A tempo indeterminato

9 Novembre 2012 By

“Il lavoro dovrebbe essere un mezzo per vivere, non per sopravvivere. E nemmeno un fine dove morire.” Quando scrisse questa frase nel '700 il filosofo ed economista scozzese Adam Smith non aveva fatto i conti con una realtà che, almeno in Italia, nella maggior parte dei casi asserisce il contrario. Operai sui tetti delle fabbriche. Ecco da dove parte il soggetto di questa commedia nera all’italiana, una scena che, fino a poco tempo fa, entrava spesso nelle nostre case quando si accendeva la tv. Ma se la massa smuove le coscienze verso il problema sociale, cosa possono fare due persone soltanto?
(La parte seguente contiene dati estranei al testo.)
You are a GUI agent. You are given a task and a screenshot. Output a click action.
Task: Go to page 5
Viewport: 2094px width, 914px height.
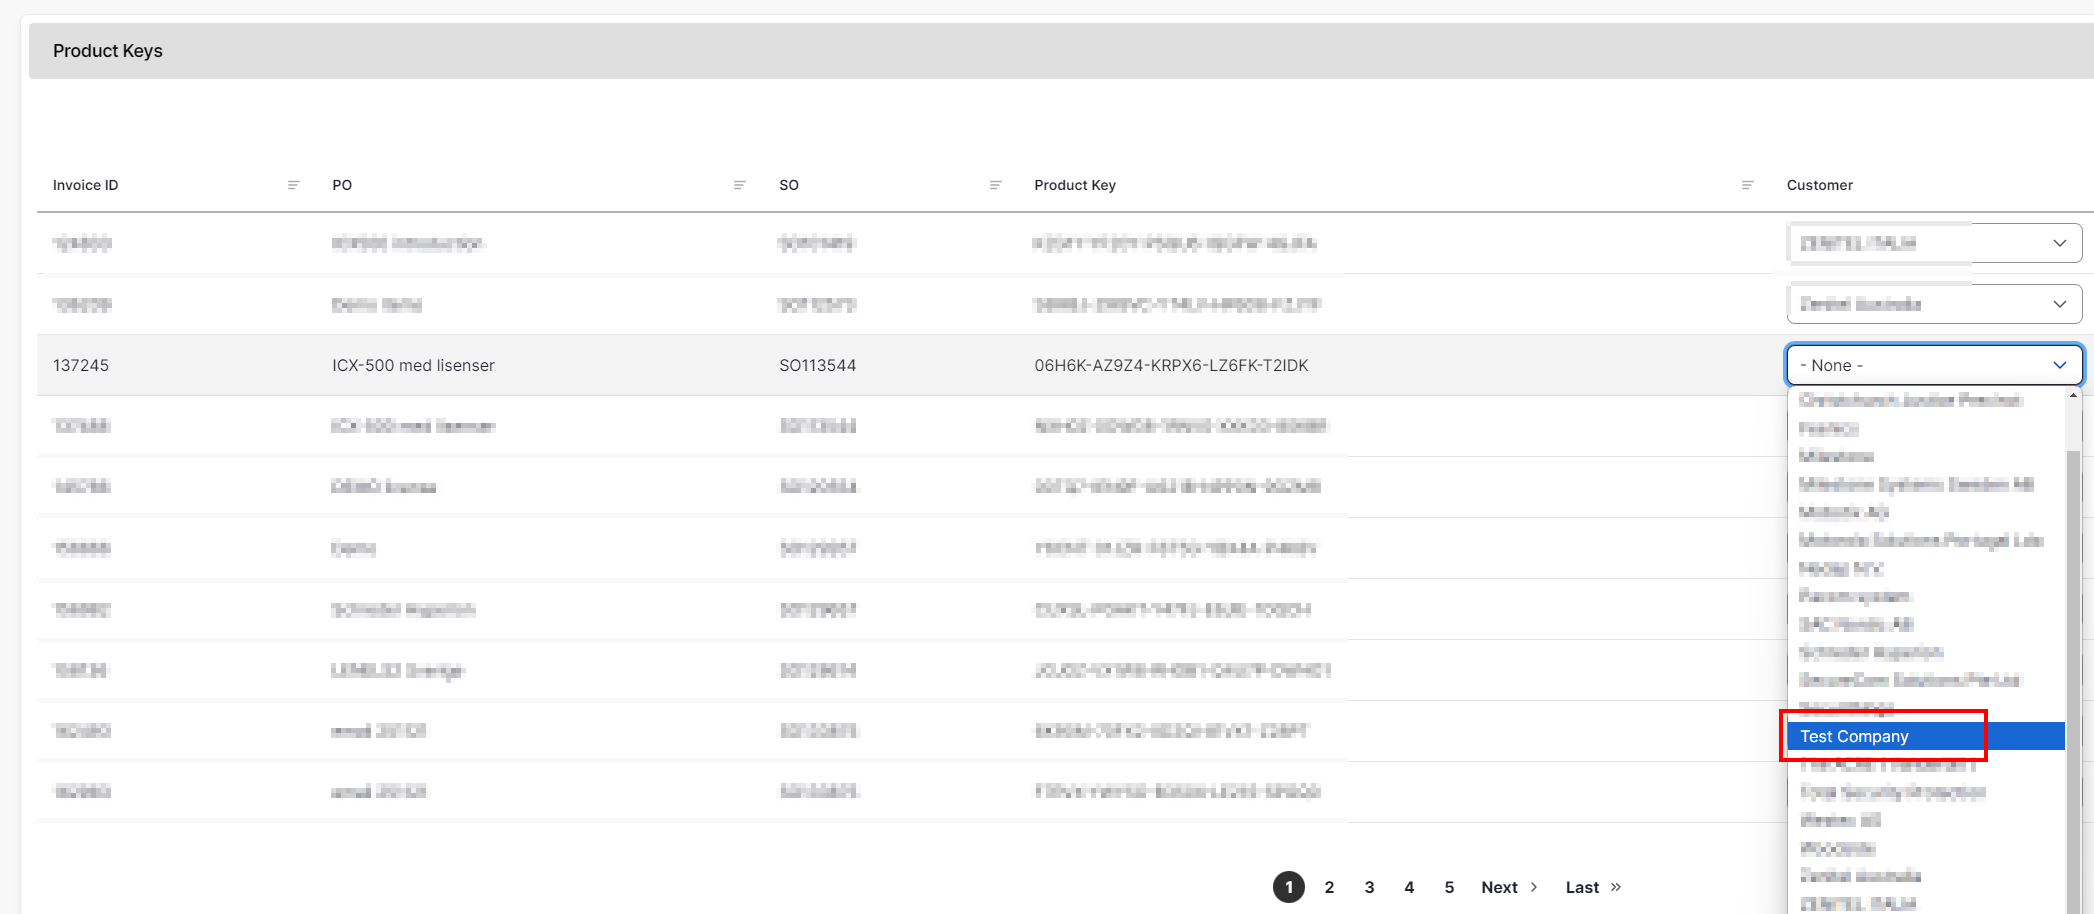[x=1449, y=887]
Ecco i nostri eroi proletari, due operai che nel cuore della crisi lavorativa, decidono di unirsi alle grandi proteste per i diritti. Ma in due su di un tetto è difficile far sentire la propria voce, anche quando il sentimento è comune. Il viaggio inizia alla scoperta dei due personaggi, dei loro paradossi comici, della loro definizione della parola “lavoro” e porta con se più domande che risposte. Tra citazioni e spunti di cronaca e letteratura tra immagini surreali e flashback, la commedia è ambientata nei tempi bui della società, senza per questo voler giungere a capo di un teatro sociale o di denuncia, anzi dissacrando e analizzando più l'aspetto umano che sociale. E chissà se nell'intreccio comico il pubblico trovi anche spunto per una più attenta riflessione?